[PROVIDED ENTRIES — start]
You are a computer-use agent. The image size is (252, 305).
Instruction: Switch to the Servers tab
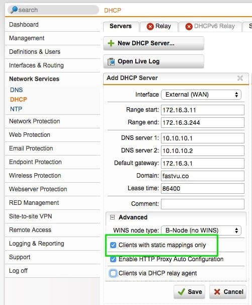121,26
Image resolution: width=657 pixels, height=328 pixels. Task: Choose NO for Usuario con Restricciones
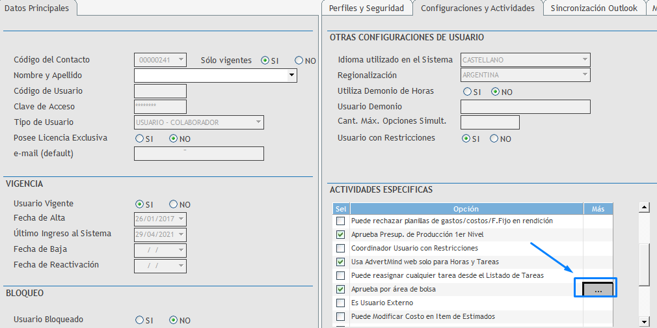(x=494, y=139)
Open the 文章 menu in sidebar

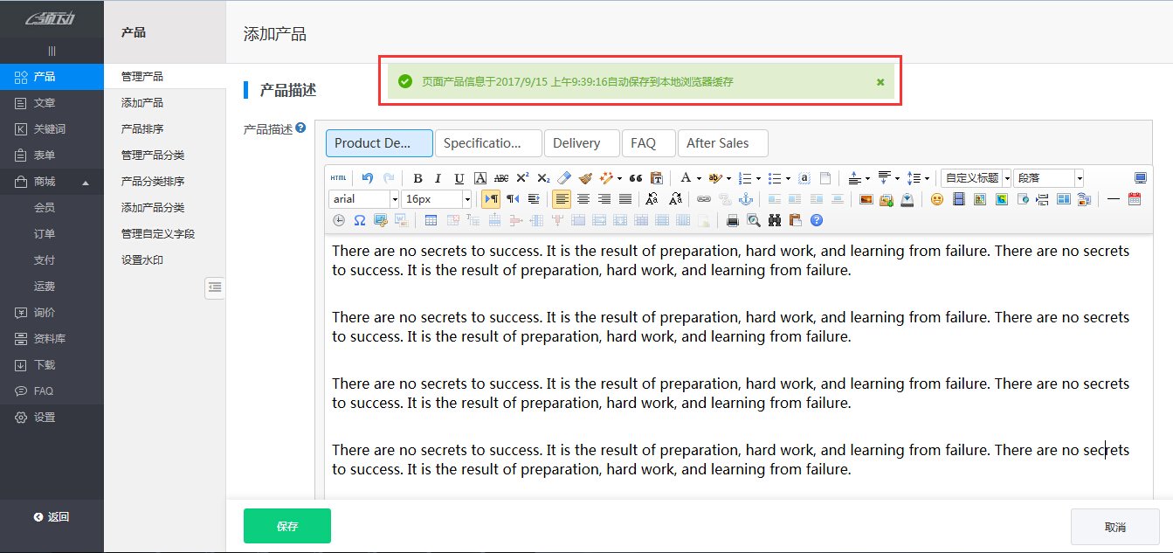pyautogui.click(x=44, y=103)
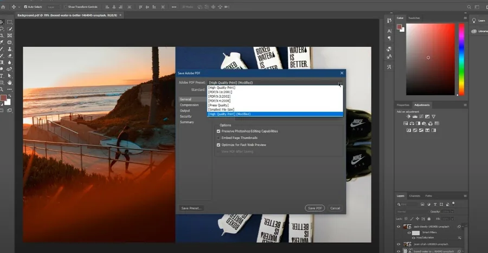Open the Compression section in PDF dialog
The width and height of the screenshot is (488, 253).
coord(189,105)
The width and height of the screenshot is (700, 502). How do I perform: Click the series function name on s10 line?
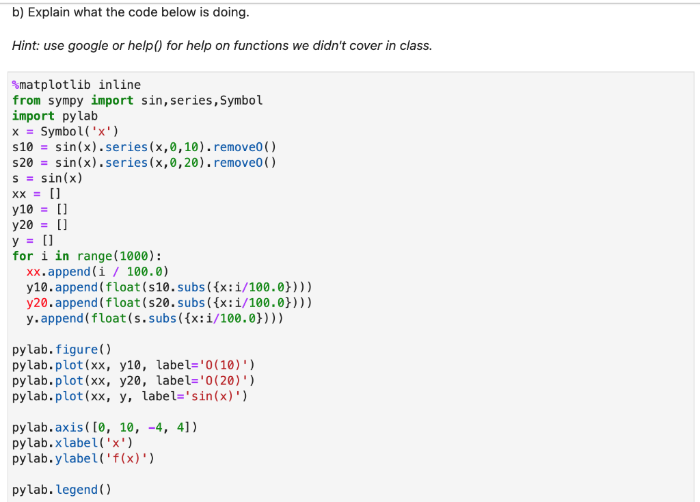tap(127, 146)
[PROVIDED ENTRIES — finish]
= EXERCISE =
Repeat exactly the line containing "Open the 文章 menu in sidebar" and every line after it through the end of the records, and nothing else. Leave the pictures out.

= ANSWER TO THIS EXERCISE =
Open the 文章 menu in sidebar

pyautogui.click(x=44, y=103)
Open the Compression section in PDF dialog
The width and height of the screenshot is (488, 253).
coord(189,105)
The width and height of the screenshot is (700, 502). How do I perform: Click the series function name on s10 line?
tap(127, 146)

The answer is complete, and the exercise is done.